Interesting part: TC: \x24\x00\x05\x00\x01\x00\x01\x00\x00\x00\x00\x00\x00\x00\x00\x00\x00\x00\x00\x00\xff\xff\xff\xff\xfa\xce\xfe\xed Go fixed: \x24\x00\x05\x00\x01\x00\x01\x00\x00\x00\x00\x00\x00\x00\x00\x00\x00\x00\x00\x00\xff\xff\xff\xff\xfa\xce\xfe\xed Go, not fixed: \x24\x00\x05\x00\x01\x00\x01\x00\x00\x00\x00\x00\x00\x00\x00\x00\x00\x00\x00\xff\xff\xff\xff\xfa\xce\xfe\xed

In the current state of this libarary padding is added only after the struct data which conforms to the mod4 of netlink messages. All the above netlink messages are 100bytes long because of this.

Edit: Couldnt let this go, so I ended up looking at some tc and libnetlink code. Below is an exerpt from tc source tc/f_u32.c.

f_u32.c:1183

    if (sel_ok)
        addattr_l(n, MAX_MSG, TCA_U32_SEL, &sel,
              sizeof(sel.sel) +
              sel.sel.nkeys * sizeof(struct tc_u32_key));

Looks like indeed the struct is copied as is with padding to the send buffer.
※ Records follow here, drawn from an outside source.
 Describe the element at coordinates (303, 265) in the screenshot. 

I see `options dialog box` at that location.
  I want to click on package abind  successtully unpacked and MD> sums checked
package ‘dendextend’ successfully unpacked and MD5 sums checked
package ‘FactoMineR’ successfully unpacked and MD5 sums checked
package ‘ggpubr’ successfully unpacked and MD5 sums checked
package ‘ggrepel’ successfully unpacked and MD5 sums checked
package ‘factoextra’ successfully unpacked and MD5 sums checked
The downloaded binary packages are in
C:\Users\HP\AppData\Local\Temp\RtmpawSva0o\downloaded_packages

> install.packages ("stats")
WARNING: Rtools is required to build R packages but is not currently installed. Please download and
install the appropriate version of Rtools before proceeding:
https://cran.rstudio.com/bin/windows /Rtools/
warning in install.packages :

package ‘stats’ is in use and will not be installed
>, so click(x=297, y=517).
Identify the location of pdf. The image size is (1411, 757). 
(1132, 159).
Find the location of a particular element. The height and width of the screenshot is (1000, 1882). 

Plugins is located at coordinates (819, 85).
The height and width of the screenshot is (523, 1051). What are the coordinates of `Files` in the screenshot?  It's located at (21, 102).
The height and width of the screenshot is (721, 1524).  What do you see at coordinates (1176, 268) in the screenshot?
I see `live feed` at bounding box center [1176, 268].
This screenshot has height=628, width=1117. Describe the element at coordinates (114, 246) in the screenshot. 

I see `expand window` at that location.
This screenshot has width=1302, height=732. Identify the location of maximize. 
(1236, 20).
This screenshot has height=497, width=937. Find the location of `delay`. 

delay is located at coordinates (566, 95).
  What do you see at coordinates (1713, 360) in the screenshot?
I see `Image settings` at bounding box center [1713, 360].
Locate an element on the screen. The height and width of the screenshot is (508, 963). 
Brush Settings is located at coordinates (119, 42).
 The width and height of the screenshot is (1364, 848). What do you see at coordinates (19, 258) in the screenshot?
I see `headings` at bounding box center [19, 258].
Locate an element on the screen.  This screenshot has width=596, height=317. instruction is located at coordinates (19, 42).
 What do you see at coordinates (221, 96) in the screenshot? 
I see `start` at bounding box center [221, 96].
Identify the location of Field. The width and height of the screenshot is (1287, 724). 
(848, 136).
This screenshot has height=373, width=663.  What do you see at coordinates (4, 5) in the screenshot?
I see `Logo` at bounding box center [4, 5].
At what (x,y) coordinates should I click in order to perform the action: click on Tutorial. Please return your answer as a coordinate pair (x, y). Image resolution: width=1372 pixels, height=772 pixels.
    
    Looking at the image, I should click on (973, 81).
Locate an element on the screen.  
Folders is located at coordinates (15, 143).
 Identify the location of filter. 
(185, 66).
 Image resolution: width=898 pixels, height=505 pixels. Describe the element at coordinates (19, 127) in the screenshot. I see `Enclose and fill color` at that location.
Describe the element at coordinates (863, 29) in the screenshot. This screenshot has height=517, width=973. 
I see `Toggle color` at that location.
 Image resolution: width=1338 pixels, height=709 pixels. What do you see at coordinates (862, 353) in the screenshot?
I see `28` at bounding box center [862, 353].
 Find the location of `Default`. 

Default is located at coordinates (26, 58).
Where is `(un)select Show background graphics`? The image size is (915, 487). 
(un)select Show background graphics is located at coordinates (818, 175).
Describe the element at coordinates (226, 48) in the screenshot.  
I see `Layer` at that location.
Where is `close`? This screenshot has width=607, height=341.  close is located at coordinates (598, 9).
I dont know yet whether this is common practice, but I guess it makes sense in a level where both tc binary and the kernel are compiled on the same architecture.

man 3 libnetlink:

       addattr_l
              Add a variable length attribute of type type and with value
              data and alen length to netlink message n, which is part of a
              buffer of length maxlen.  data is copied.

addattr_l would then proceed to copy sizeof(struct tc_u32_sel) bytes, which would include the padding.

florianl commented 4 years ago

Hi! I had a closer look again and dived into the source of tc. And you're right there is an alignment applied. With the latest change in https://github.com/florianl/go-tc/commit/412a139fd321f52d8d87cb61a2ad807c13723464 the padding has been added in handling the U32Sel struct.

When testing with the filter you have provided, I get the following, which looks fine I think.

&tc.U32Sel{Flags:0x1, Offshift:0xde, NKeys:0x1, OffMask:0x1122, Off:0x3344, Offoff:0xccdd, Hoff:0xeeff, Hmask:0xddccbbaa, Keys:[]tc.U32Key{tc.U32Key{Mask:0x44332211, Val:0xedfecefa, Off:0xcc, OffMask:0x0}}}

Thanks again for reporting it!

florianl commented 4 years ago

Closing this issue as of no further response. Don't hesitate to reopen it, if needed or create a new one.